29 January 2015

American Herrings: Florida

I never pass up the chance to watch Herrings, especially when I find myself away from Lake Michigan. While in east-central Florida last week, I photographed a mixed array of wingtip patterns on adults - some that resemble what I think of as "Great Lakes Herrings" and others with less pigmentation to the wingtips (larger birds that I associate with having a Northern or Northeastern place of origin).

The first two individuals seen below were the most extreme in terms of limited pigmentation in the wingtips, and look very much like so-called Newfoundland Herrings. 

Notice on this bird the large apicals on the outer primaries and the large amount of white on p6 and p9.
Brevard County, FL. 24 Jan 2015. PHOTO 1 of 2.
I knew I'd be impressed when this bird opened its wings: complete white tip to p10 and no subterminal band or marks of any sort on p5. Apparently, the lack of any markings on p5 is not too uncommon in St. John's (Mactavish, pers. comm.). Mactavish & Jonsson include a similar bird in Photo 5 in their article on Niagara Falls versus Newfoundland Herrings (Birders Journal, V10 N2).

Same individual above. PHOTO 2 of 2.
This one shows less black on the bill, but similar-sized apicals:

Brevard County, FL. 24 Jan 2015. PHOTO 1 of 2.
 P10 shows light black to the edges of both webs and p5 a very faint bar:

Brevard County, FL. 24 Jan 2015. PHOTO 2 of 2.
Now for beach birds - all photographed at Daytona Beach Shores in Volusia County.

Amber-colored iris on a seemingly perfect adult. Photo 1 of 2.

Small spot on outer edge of p4. Photo 2 of 2.

Photo 1 of 2.

Small streaks on greater primary coverts, small spots on p4s and single mirror. Black on outer web of p8 somewhat extensive. Photo 2 of 2.

Big bull head and strong bill with moderate head streaking. Photo 1 of 2. 

A single large mirror on p10 showing a bit more black on the outer primaries. Photo 2 of 2.

A smaller bird that gave a Thayer's imperssion from a distance. Photo 1 of 2.

Medim sized mirror on p10. Extensive black on entire p9 and much on outer web of p8. Broken band on p5. Photo 2 of 2.

Extensive head streaking and black subterminal ring on bill. Very small apicals and pinkish bill suggest sub-adult (see next photo). Photo 1 of 2.

This was predicted to be a sub-adult in the field before the open wing was seen. Black markings on tail and primary coverts/alula. Black on outer webs of p4. Photo 2 of 2.

A beautiful, medium-sized, adult with much white on the underside of the far wing. 

Thayeri pattern to p9, no subterminal marks on p5. Note p4 and p2 broken. Photo 2 of 2.
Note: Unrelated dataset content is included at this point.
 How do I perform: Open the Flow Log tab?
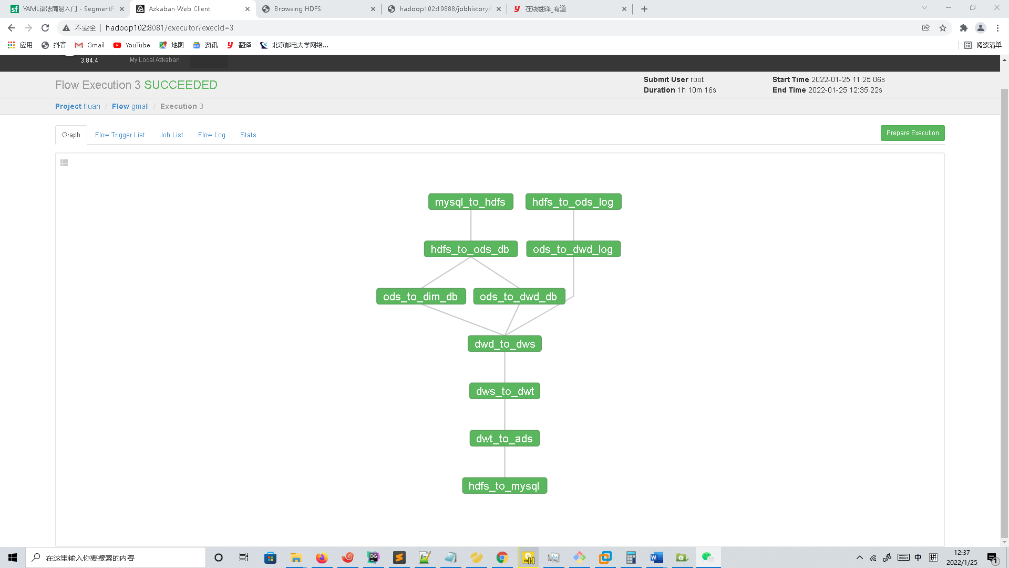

Another adult but showing pink tones on most of the bill. Photo 1 of 2. 

Thin broken subterminal band on p10, assymteric mirror size on p9s and broken subterminal bands on p5. Photo 2 of 2. 

Obvious sub-adult per the large tertial spot. But not the strong, bright yellow bill. Photo 1 of 2. 

Tertial spot covered by scapulars in flight. Relatively extensive black on wingtip can be age-related. Interestingly, the black band on p5 is a faint color and not as black as p9-p10. Photo 2 of 2. 

Another large bird with relatively large white apicals. Photo 1 of 2.

Mirror only on p10. Black on p8 reaches close to primary coverts. Photo 2 of 2.